I democristiani erano tutto. Avevano tanti pregi e altrettanti difetti, ma certamente non sono mai stati forcaioli. Ora che contano tanto nel Pd, perché non trasmettono l’arte della moderazione ai loro compagni di strada?

Enrico Letta è un deputato e un alto dirigente del Partito democratico che fa politica da quando aveva i calzoni corti. È alla guida dell’esecutivo delle larghe intese perché il suo socio di maggioranza politico, ovvero il Pdl, gli ha riconosciuto un’ampia capacità di governare e certamente si fida di lui. Il perché è presto detto: Letta non è mai stato un pasdaran, men che mai un tagliagole, e non ha mai vestito i panni sudici del trasformista o peggio dell’opportunista: quattro categorie assai rappresentate nel Pd. Insomma, è un democratico sui generis.

Diciamola tutta: è un autentico democratico cristiano, non a caso cresciuto nel solco del suo maestro Beniamino Andreatta che della sinistra Dc è stato per anni un punto di riferimento. Viviamo un tempo in cui la Dc è tornata prepotentemente alla ribalta con gli ex ragazzi scudocrociati (Letta, Renzi, Franceschini) che stanno per mandare in pensione i comunisti del Pd: un’operazione meravigliosa e straordinaria perché, come un cavallo di Troia, i jeune (oggi ancien) dc dopo oltre vent’anni hanno finito per conquistare il partito che li accolse come naufraghi alla deriva. Quello stesso partito che si era illuso di avere ucciso la Dc grazie all’azione chirurgica di magistrati che presto dimostrarono di non essere affatto indipendenti.

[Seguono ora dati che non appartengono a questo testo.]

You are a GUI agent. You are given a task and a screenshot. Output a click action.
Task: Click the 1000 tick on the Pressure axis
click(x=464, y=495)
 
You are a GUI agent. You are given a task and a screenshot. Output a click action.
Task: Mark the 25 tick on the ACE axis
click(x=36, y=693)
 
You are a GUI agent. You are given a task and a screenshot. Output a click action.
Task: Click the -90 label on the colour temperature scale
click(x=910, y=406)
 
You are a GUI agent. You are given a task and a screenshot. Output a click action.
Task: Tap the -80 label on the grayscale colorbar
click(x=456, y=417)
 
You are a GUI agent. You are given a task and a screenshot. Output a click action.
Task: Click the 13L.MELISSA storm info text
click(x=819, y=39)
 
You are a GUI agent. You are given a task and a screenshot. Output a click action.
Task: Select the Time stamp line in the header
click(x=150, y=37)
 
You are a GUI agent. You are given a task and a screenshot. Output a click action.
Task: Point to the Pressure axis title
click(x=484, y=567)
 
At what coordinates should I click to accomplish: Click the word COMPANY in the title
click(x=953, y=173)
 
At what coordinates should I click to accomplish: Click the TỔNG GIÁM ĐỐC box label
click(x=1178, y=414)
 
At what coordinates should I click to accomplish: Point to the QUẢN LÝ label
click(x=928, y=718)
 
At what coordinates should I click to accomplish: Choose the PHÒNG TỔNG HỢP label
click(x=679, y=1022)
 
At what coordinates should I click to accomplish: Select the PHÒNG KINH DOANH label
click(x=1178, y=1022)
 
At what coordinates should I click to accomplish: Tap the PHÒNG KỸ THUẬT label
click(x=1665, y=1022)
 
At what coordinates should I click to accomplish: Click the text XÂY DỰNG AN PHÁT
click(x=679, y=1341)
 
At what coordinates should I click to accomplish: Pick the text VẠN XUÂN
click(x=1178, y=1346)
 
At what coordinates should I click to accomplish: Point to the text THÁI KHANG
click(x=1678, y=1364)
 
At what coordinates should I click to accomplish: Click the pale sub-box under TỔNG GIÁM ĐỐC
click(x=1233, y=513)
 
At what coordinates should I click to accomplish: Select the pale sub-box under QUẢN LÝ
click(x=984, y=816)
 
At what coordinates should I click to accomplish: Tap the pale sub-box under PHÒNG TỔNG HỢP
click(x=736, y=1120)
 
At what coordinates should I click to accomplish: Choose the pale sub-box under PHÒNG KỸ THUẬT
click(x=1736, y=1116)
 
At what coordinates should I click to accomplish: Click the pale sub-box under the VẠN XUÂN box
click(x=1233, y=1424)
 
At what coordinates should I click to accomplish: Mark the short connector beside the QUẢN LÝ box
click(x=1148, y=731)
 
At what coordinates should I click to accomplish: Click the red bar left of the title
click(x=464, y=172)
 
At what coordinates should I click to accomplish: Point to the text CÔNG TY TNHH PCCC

Enrico Letta ha dato abbondanti prove del suo essere democristiano (e sia chiaro che questo è un complimento) da quando è a Palazzo Chigi. L’Imu è stato il suo capolavoro, a cominciare da quando, nel corso della presentazione del suo governo alle Camere, il presidente parlò democristianamente di «superamento», una formula che gli consentiva di collocarsi esattamente nel mezzo tra la cancellazione chiesta dal Pdl e la rimodulazione invocata dal Pd. Ma è stato nelle ultime settimane, quando il nodo dell’Imu è arrivato al dunque, che il premier ha dimostrato di essere un grande interprete dell’arte compromissoria, di sapersi mostrare concavo e convesso a seconda degli interlocutori che si ritrovava davanti.

Il risultato è stato quello di avere superato brillantemente lo scoglio che rischiava di mandare in frantumi il suo governo. E se, sull’altare della stabilità, è stato necessario sacrificare in parte gli interessi del proprio partito, il giovane Letta ha saputo dove trovare il coraggio necessario.

Il premier delle larghe intese non può dunque voltarsi dall’altra parte ora che si dovrà affrontare la questione dell’agibilità politica di Silvio Berlusconi.

Primo, perché è un problema centrale della nostra democrazia e non del singolo parlamentare.

Secondo, perché è in discussione il diritto del fondatore e leader del partito – che è socio di maggioranza nella coalizione di governo – ad avere accesso alle garanzie giurisdizionali di cui ogni cittadino deve godere.

Per questo Enrico Letta, da buon democristiano, deve saper dare un segnale preciso, soprattutto al Pd, uscendo al più presto dalla nebbiolina semantica dietro la quale si è finora rifugiato.
E dovrà essere necessariamente un segnale di pacificazione e non di rottura, se davvero si vuole l’interesse
superiore dell’Italia. Interesse che in questo momento, come ci ricorda ogni giorno il Quirinale, coincide proprio con il governo delle larghe intese.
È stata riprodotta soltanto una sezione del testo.